_The exercise_. Can you repeat each of the following lines word for word, leaving the pictures out of your answer?

_The data_.
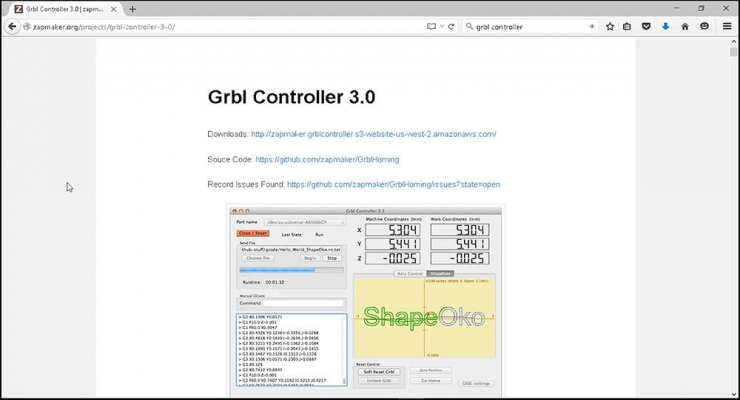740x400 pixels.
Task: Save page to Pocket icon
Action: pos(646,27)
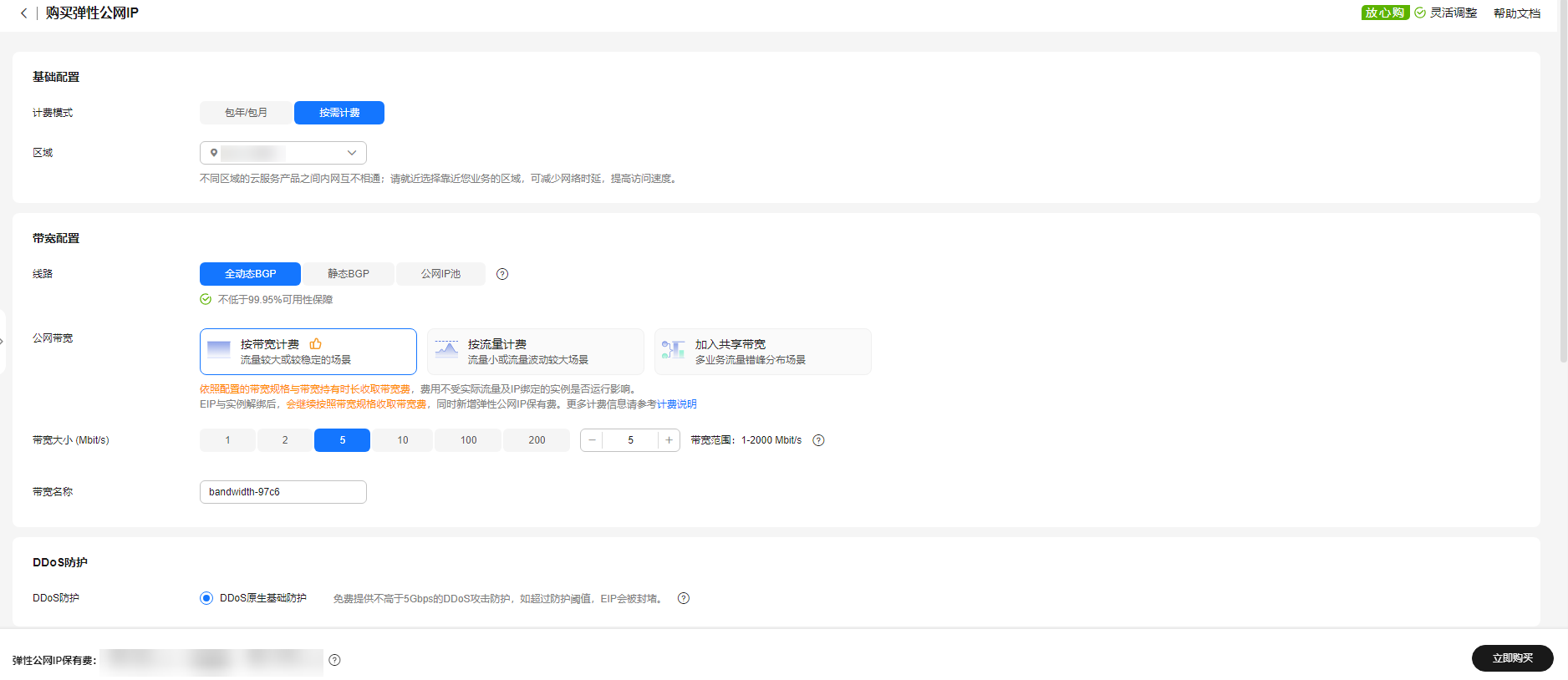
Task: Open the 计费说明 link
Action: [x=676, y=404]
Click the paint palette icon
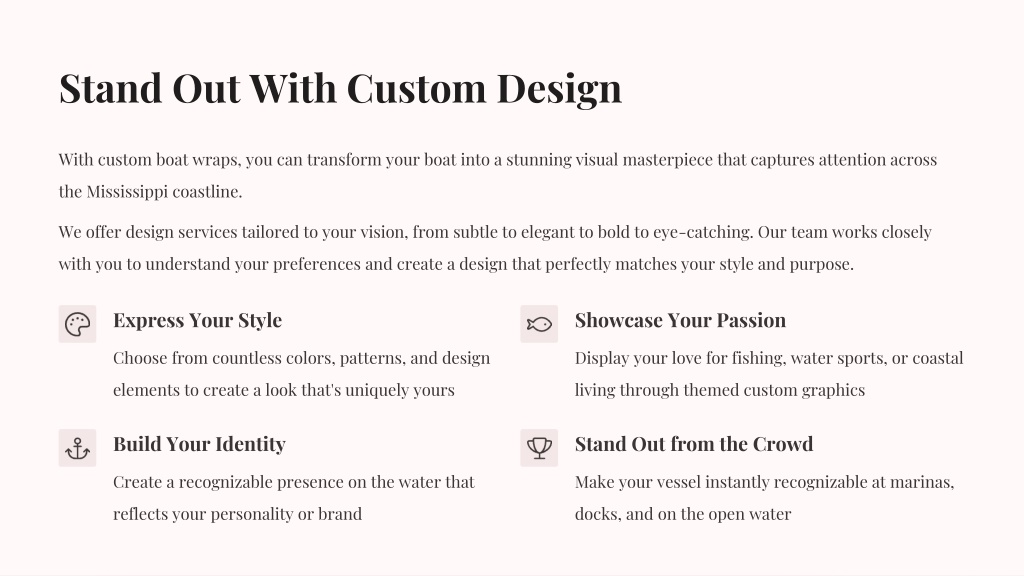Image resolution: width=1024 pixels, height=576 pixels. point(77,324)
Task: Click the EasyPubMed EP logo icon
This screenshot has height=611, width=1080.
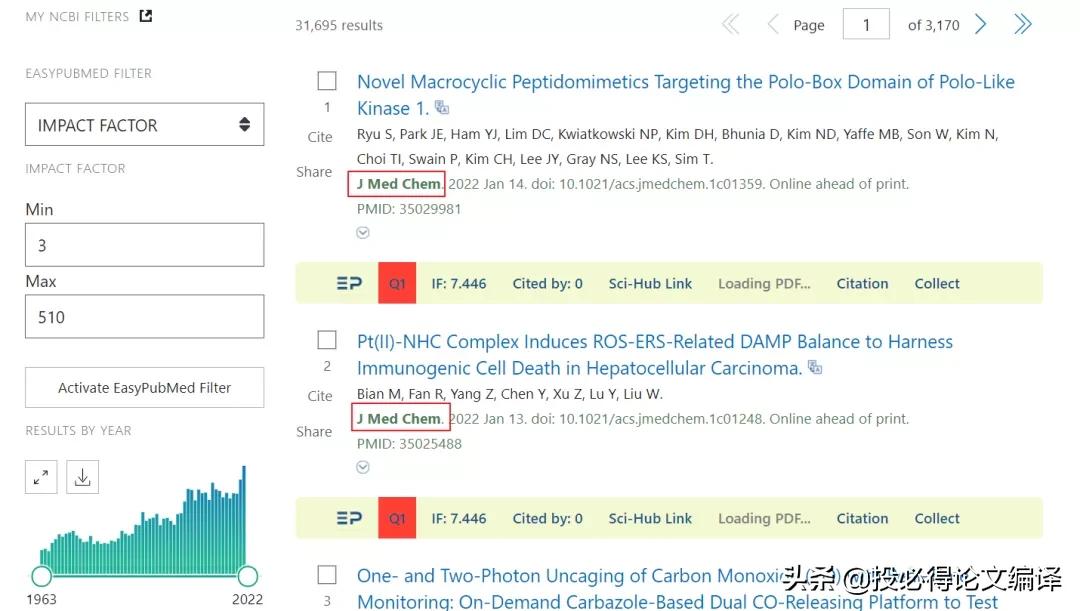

_Written answer_.
740x400 pixels.
Task: Save page to Pocket icon
Action: pos(646,27)
Task: Open the 计费说明 link
Action: [x=676, y=404]
Click the paint palette icon
Image resolution: width=1024 pixels, height=576 pixels. point(77,324)
Task: Click the EasyPubMed EP logo icon
This screenshot has height=611, width=1080.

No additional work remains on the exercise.